Cependant que l'on ne s'attende point à trouver ici un fichier qui permettra de départager l'humanité en deux groupes : les Haïtiens et les autres. Ce n'est pas une étude anthropologique non plus [3] et je ne m'attarderai pas, par exemple, à faire de [19] longues considérations sur le physique de mes compatriotes. Nous sommes des nègres, c'est connu. L'on retrouve donc chez nous toutes les nuances épidermiques de ce groupe humain. Nous présentons même une telle variété que les dénominations qui fourmillent dans notre langue (marabout, griffe, chabin, brunprun, grimaud, grimelle, chabine dorée, etc...) n'arrivent pas à exprimer une réalité bien plus bigarrée encore que les termes. Cette diversité de nuances rend difficile sinon impossible toute peinture brossée à grands traits. Et sur le seul chapitre des femmes, que de portraits différents il me faudrait tracer car, ainsi que dit le poète :

Notre pays est peuplé de femmes,
belles dans la diversité bizarre des nuances,
belles, mais d'une unique beauté,
car nos payses, poésie d'Haïti,
ne ressemblent à aucune autre femme.
(Franck Fouché, Notre Pays)

Et s'il faut en croire l'auteur d'"Haïti Chérie", c'est là un des charmes majeurs de notre coin de terre puisque :

Quand ou lan pays blanc ou ouè toute figu gnon seul coulé
Lan point mulâtresse, bel marabout, bel griffonne créole
qui rainmin bel robe, bon poude et bon odè,
ni bel jeune négresse qui con'ne de bon ti parole,
Lan pays moin, lor toute bel moune ci la yo
Sorti lan messe ou sorti lan cinéma,
Ce pou gardé, ce pou rété diol lolo. [4]

Si je m'aventurais dans ce domaine, l'on voit quels tableaux tour à tour voluptueux, aguichants, pervers, sensuels, affriolants ou troublants il me faudrait tracer. Je serais fatalement porté à faire des considérations qui seraient délectables à "moult oreilles" mais qui, à franchement parler, n'auraient que fort peu de rapports avec mon intention première.
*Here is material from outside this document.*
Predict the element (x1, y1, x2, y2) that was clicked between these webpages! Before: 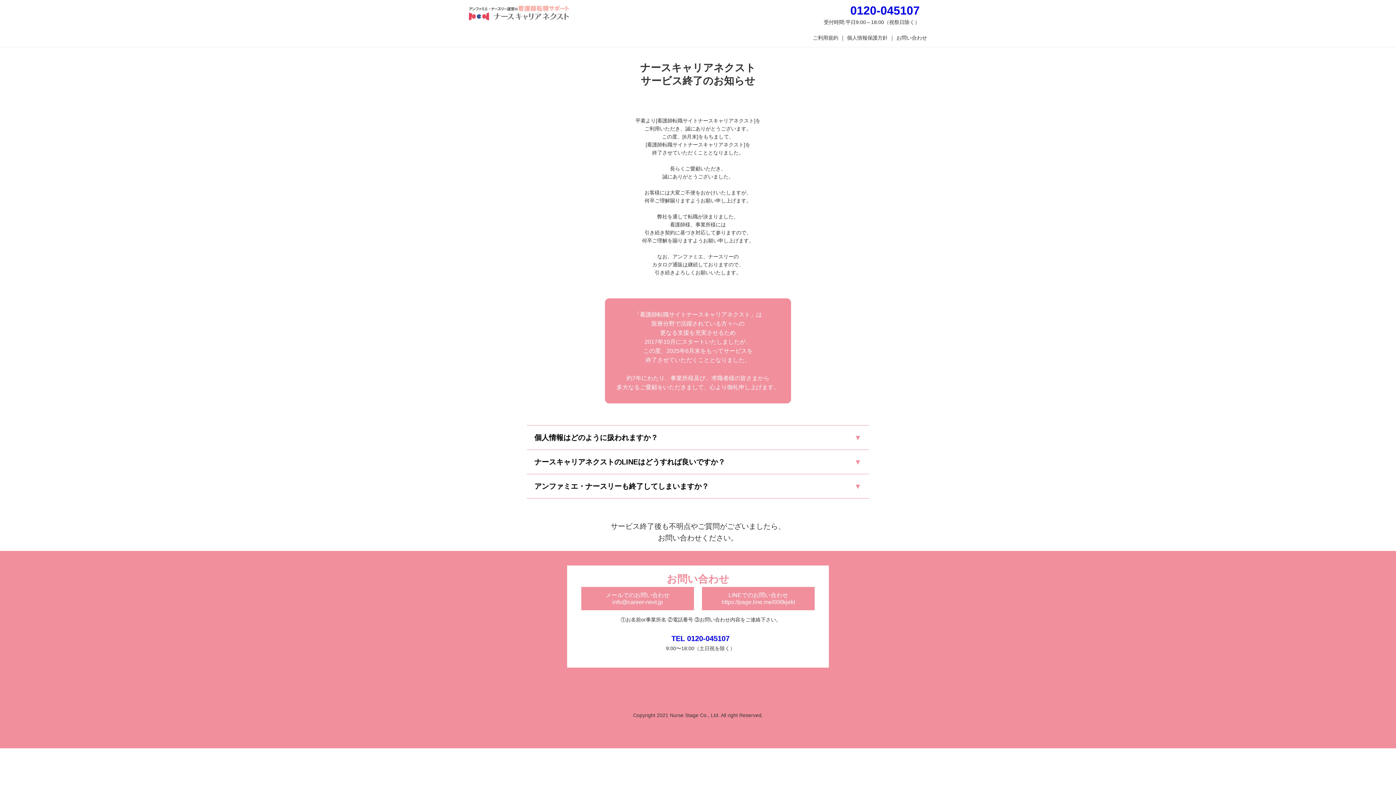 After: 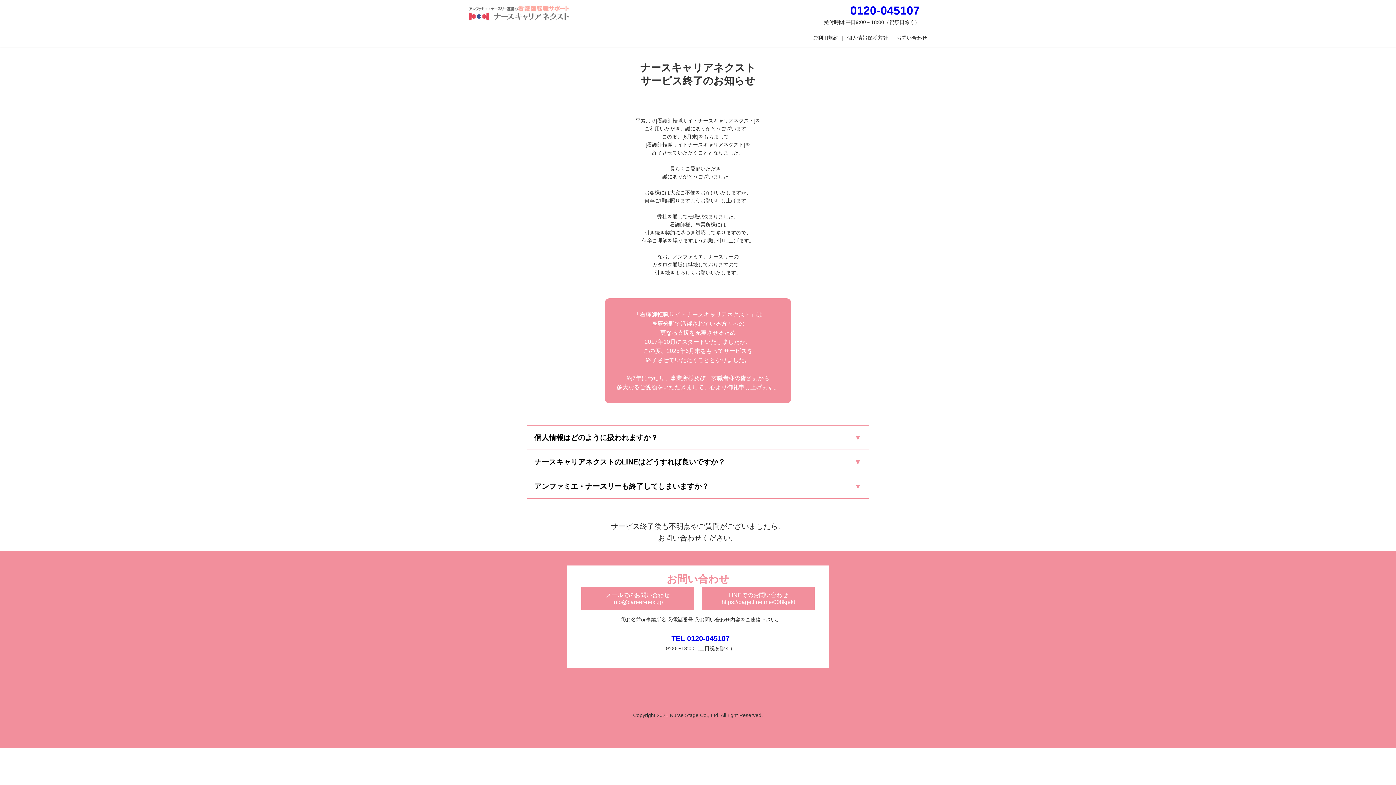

J'ai dit plus haut que ce livre n'était pas une étude anthropologique, ce n'est pas non plus un essai sociologique. Que l'on ne s'étonne donc point si je n'aborde pas directement ici le domaine religieux. Trop d'ouvrages ont été consacrés à la religion populaire haïtienne, le vodou ; au syncrétisme auquel ce culte a donné lieu avec le catholicisme et aux survivances dans nos diverses couches sociales de croyances et de [20] pratiques ancestrales, pour que je vienne résumer des faits mille fois répétés et déjà connus. Qu'il me suffise de dire, par manière de boutade, que l'Haïtien est sans aucun doute un être foncièrement religieux puisqu'il pratique souvent deux religions au lieu d'une. L'on a voulu montrer que le sentiment religieux de nos masses était nuancé de fatalisme, de pessimisme, d'un certain pragmatisme (débrouiller pas pécher !) et même en s'appuyant sur le dicton populaire "coup pour coup Bon Dieu rit" [5] l'on a voulu y retrouver un certain scepticisme. Je crois que sur ce dernier point l'on a quelque peu exagéré en donnant une signification métaphysique à un proverbe qui n'a nullement cette prétention. Le tempérament foncièrement religieux de l'haïtien n'est pas douteux et il est mis en évidence par les moindres démarches de sa vie quotidienne. Ainsi cette expression familière : "si Bon Dieu vler" (si Dieu le veut), qui accompagne toutes ses paroles, fait qu'en Haïti l'on ne dit même pas "demain" tout simplement mais "demain, si Dieu vler" ...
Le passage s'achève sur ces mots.